È questo uno degli obiettivi del decreto approvato dal Consiglio dei ministri, che introduce procedure più rapide per le attività energetiche strategiche. «Non ha molto senso comprare all’estero questa energia quando possiamo produrla anche qui in Italia», ha detto Giorgia Meloni. Ma dietro la definizione di «semplificazione» utilizzata da Palazzo Chigi c’è una misura che potrebbe alimentare il confronto con le Regioni.
Il comunicato del Consiglio dei ministri spiega infatti che, in caso di mancata intesa regionale sui procedimenti per la ricerca e la coltivazione di idrocarburi, dopo un ulteriore termine e un’interlocuzione istituzionale il governo potrà nominare un commissario ad acta. Il commissario potrà esercitare i poteri sostitutivi dello Stato previsti dall’articolo 120 della Costituzione. «In tal modo si garantisce la conclusione dei procedimenti in tempi certi», sostiene il governo. Ma la questione non riguarda soltanto la velocità delle autorizzazioni.

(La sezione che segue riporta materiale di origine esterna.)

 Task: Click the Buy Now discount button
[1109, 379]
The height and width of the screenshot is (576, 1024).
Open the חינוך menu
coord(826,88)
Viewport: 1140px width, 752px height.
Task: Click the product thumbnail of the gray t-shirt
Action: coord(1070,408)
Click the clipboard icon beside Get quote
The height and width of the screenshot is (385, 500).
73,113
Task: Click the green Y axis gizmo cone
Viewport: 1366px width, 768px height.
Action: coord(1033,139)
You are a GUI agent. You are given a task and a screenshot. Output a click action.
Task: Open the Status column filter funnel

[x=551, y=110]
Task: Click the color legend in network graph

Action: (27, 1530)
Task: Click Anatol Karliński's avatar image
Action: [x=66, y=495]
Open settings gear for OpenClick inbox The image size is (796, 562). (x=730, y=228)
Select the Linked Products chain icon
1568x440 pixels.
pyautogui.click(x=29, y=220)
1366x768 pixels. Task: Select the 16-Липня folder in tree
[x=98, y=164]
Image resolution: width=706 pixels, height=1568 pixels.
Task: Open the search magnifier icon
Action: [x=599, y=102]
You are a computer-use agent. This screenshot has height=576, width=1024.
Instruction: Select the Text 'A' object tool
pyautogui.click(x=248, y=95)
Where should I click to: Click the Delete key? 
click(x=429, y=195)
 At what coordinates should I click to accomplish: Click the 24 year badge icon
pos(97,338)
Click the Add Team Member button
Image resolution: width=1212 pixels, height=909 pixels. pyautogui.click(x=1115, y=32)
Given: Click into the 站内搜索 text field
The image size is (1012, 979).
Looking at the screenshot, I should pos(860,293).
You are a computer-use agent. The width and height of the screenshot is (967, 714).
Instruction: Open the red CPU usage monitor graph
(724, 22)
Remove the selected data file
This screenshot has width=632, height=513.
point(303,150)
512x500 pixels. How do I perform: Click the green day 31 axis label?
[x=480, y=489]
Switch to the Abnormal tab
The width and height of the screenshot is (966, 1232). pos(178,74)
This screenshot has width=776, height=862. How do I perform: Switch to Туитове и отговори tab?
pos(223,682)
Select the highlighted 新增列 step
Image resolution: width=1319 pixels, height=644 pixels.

Il punto è capire quanto spazio resterà alle Regioni quando le loro decisioni dovessero entrare in conflitto con gli obiettivi energetici nazionali.
Chiamarla semplicemente «semplificazione» rischia quindi di essere riduttivo: la norma non elimina soltanto passaggi burocratici, ma prevede un intervento sostitutivo dello Stato in caso di inerzia regionale. Una scelta che il governo giustifica con la sicurezza energetica, ma che apre inevitabilmente un interrogativo sull’equilibrio tra poteri statali e autonomie territoriali.